The week before last, the University of Chicago invaded and tore down the student encampment set up to protest the university’s investment in corporations and institutions that support Israel’s attacks on Gaza. University police removed the protesters, destroyed the camp, and cleared the ground.
The night before, Israel had ordered an evacuation of Rafah in preparation for its ground invasion, in spite of the fact that Palestinians have nowhere to go. They already evacuated to Rafah as the rest of Gaza was destroyed, and now many families may simply stay in Rafah and try to survive the military campaign that has already killed at least 34,000 people.
The previous day, we held a funeral for my uncle after his life was taken by Alzheimer’s disease. He was an active, intelligent man, but over time the disease took his understanding of time and location. He kept trying to leave his home and walk back to the town where he was born some 40 miles away, causing untold stress to my aunt and cousins. By the end of this life, he no longer recognized many of those he loved, could not walk, and could not care for himself.

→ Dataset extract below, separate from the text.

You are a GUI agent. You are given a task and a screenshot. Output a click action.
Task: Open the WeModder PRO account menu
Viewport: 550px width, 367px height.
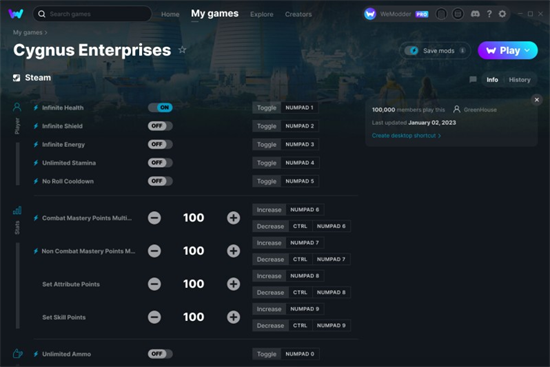click(396, 14)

The conditions of our lives can push us into submission, taking away our safety, our dignity, our courage. Our plans, our ideas, our hopes are ground down into an unrecognizable version of themselves. This is what despair feels like, when it seems all that remains is the paper façade, which, when torn, leaves us standing alone on the edge of an abyss.
The death of all those we love is real. Our death is real. The death of everyone and everything in this world is, by definition, real. But the abyss is not all that is real. When we stare utterly into the abyss, we miss half of reality.
We must face the abyss, but we must also maintain our ability to turn our back on it. This world exists now. There is beauty in this world now. Our loves exist now. A wise person told me that grief is the price we pay for love, and there is so much truth in that. We feel the pain of the abyss because we feel the fullness of our love. I feel love for my uncle. I feel love for the students whose efforts toward justice have been temporarily scuttled. I feel love for the Palestinian people in the firing line in Rafah. And I feel grief for all of them, too. This grief can be an engine for us to do what we can in the time that we have.
I know that many more Palestinians will be killed, are being killed as we speak. And I know that I must continue to speak up for them, to act for them, to do more for them, to speak to those around me about them. I can have those conversations in my own family. I can have those conversations with friends and colleagues. I can bring their voices where they cannot themselves go.
And I know this is not enough. But I will keep trying to make it enough.
Jim Schwartz is an Oak Park resident, an educator, and a blogger at Entwining.org.